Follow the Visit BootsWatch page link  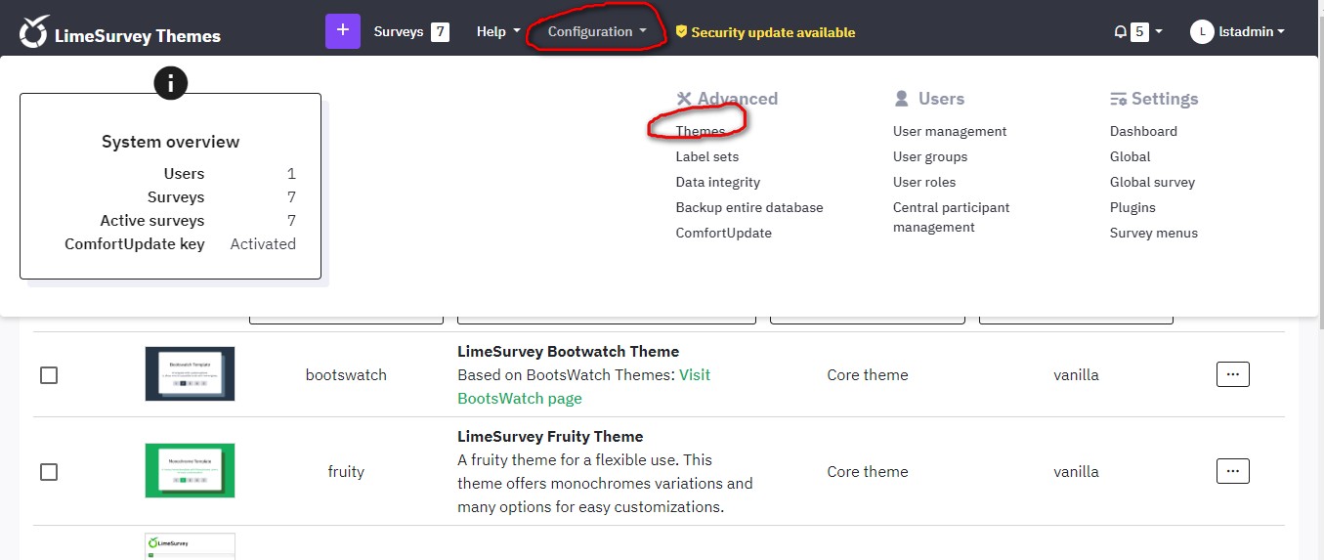[x=584, y=387]
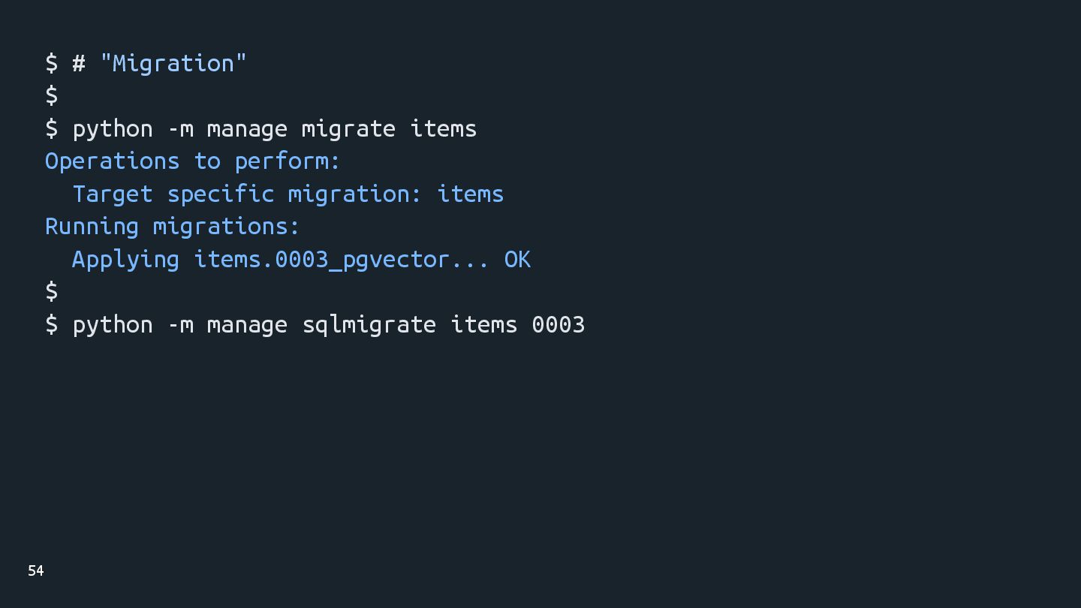Click the word Applying in output
Viewport: 1081px width, 608px height.
(125, 260)
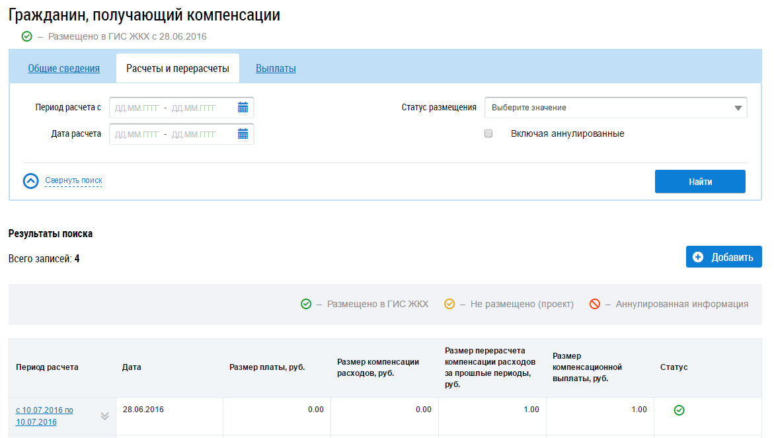774x438 pixels.
Task: Open calendar for Дата расчета field
Action: tap(243, 134)
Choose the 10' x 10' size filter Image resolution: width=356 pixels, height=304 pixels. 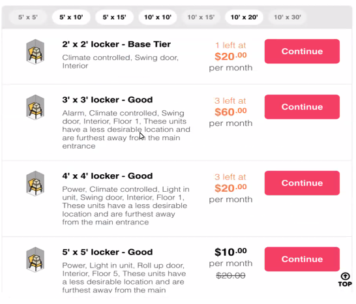(x=158, y=17)
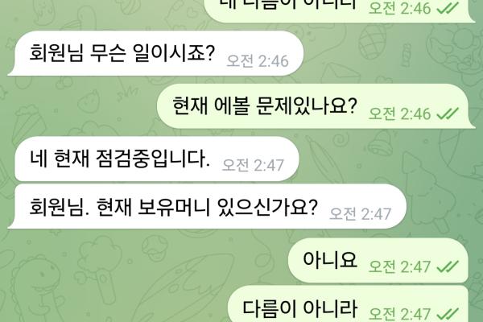This screenshot has width=483, height=322.
Task: Click the word '회원님' in the first incoming message
Action: pos(56,53)
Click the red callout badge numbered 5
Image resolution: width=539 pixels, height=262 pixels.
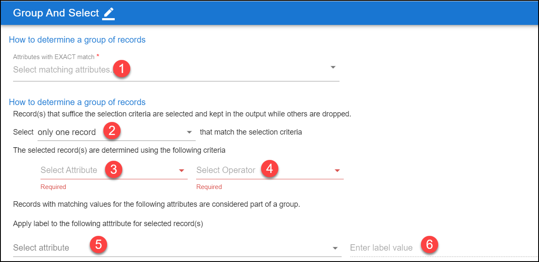(98, 245)
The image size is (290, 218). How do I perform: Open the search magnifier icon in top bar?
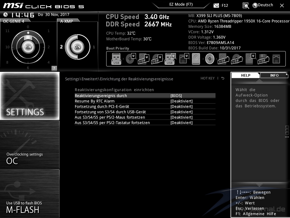(246, 5)
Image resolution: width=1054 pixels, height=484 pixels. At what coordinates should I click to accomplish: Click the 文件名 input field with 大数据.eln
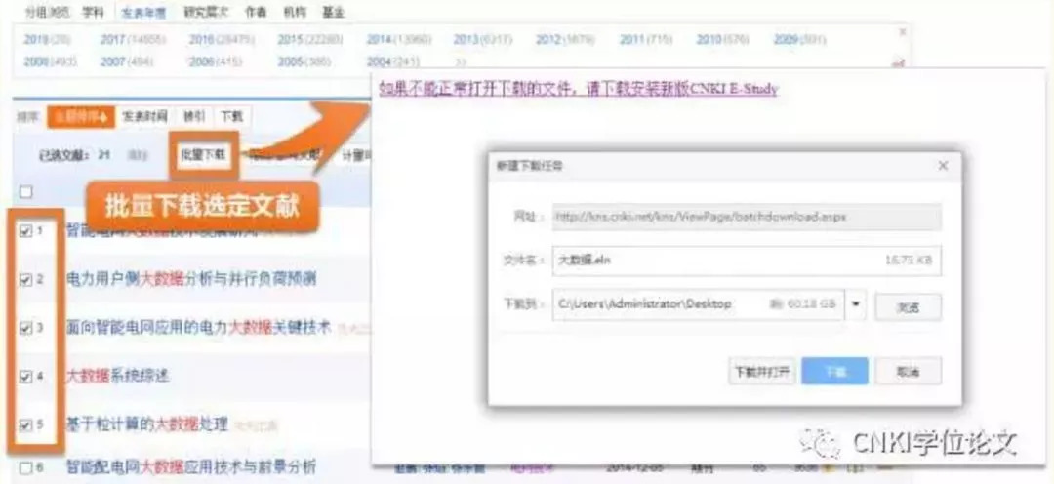pyautogui.click(x=747, y=261)
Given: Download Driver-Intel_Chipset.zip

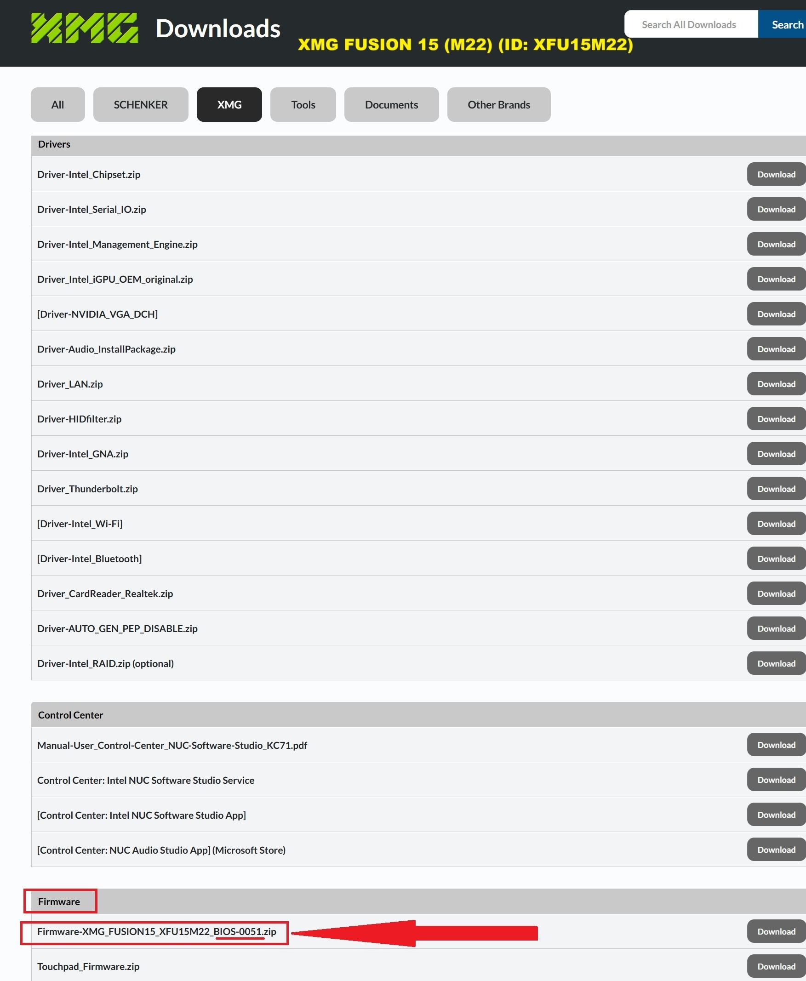Looking at the screenshot, I should pyautogui.click(x=776, y=174).
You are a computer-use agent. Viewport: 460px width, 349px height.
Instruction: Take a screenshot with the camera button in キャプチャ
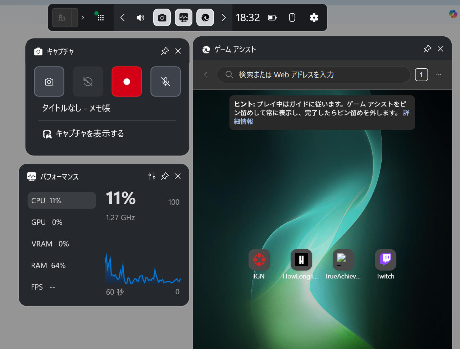(49, 81)
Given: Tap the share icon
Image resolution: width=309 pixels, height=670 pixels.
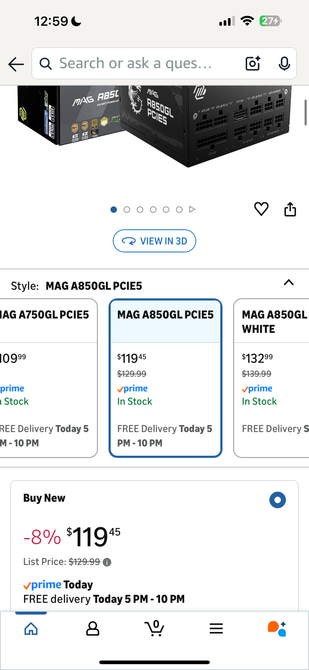Looking at the screenshot, I should 290,209.
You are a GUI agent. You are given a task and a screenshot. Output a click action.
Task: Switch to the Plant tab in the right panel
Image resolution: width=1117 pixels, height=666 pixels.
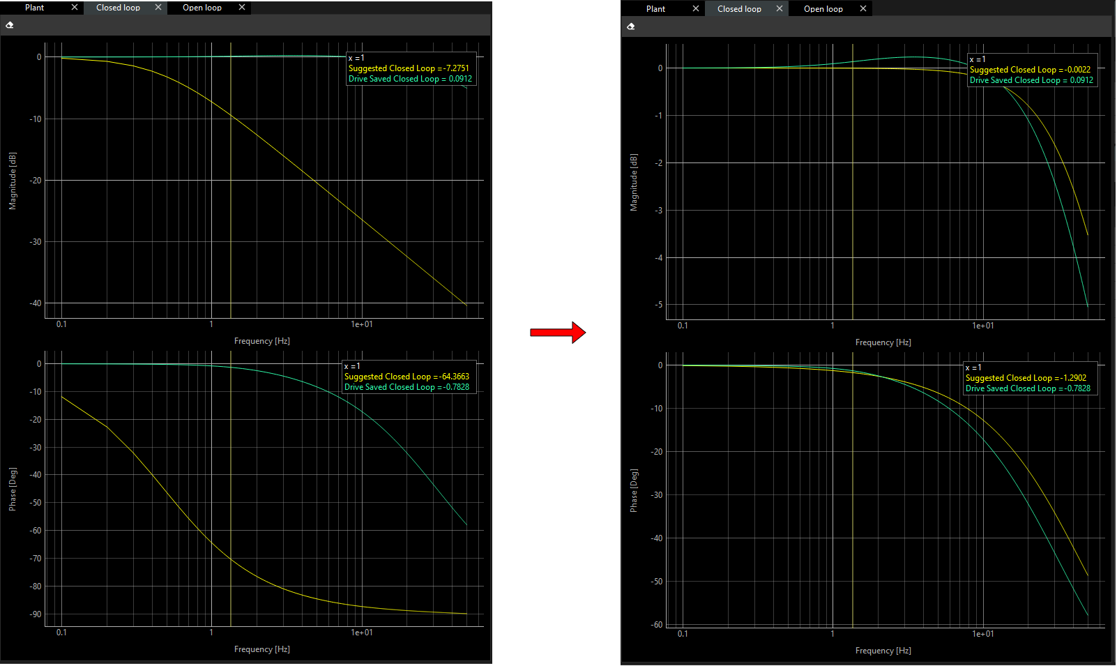656,9
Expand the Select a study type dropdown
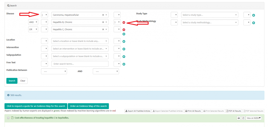 coord(210,15)
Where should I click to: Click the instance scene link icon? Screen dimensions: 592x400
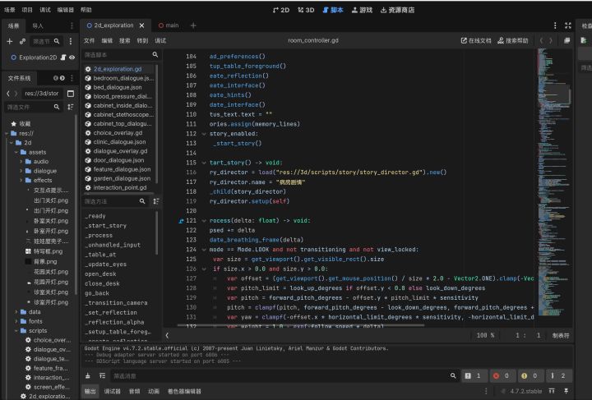coord(23,41)
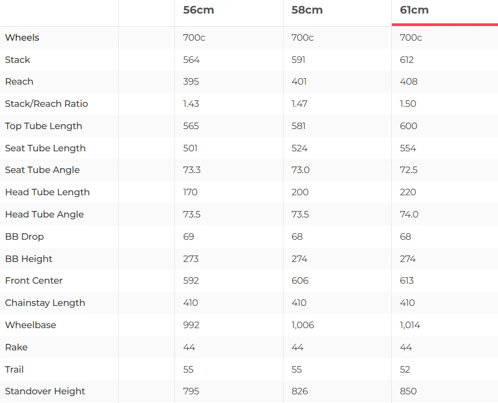498x403 pixels.
Task: Click the Head Tube Length label
Action: pos(47,193)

══════════════════════════════

**WORK ITEM**
Leaving out all pictures, retype exactly the lines that run from the one containing "Where should I" through the last line of the material.

**SOLUTION TO THE PROBLEM**
Where should I click to: Click the instance scene link icon? Screen dimensions: 592x400
coord(23,41)
498x403 pixels.
Task: Click the Head Tube Length label
Action: pos(47,193)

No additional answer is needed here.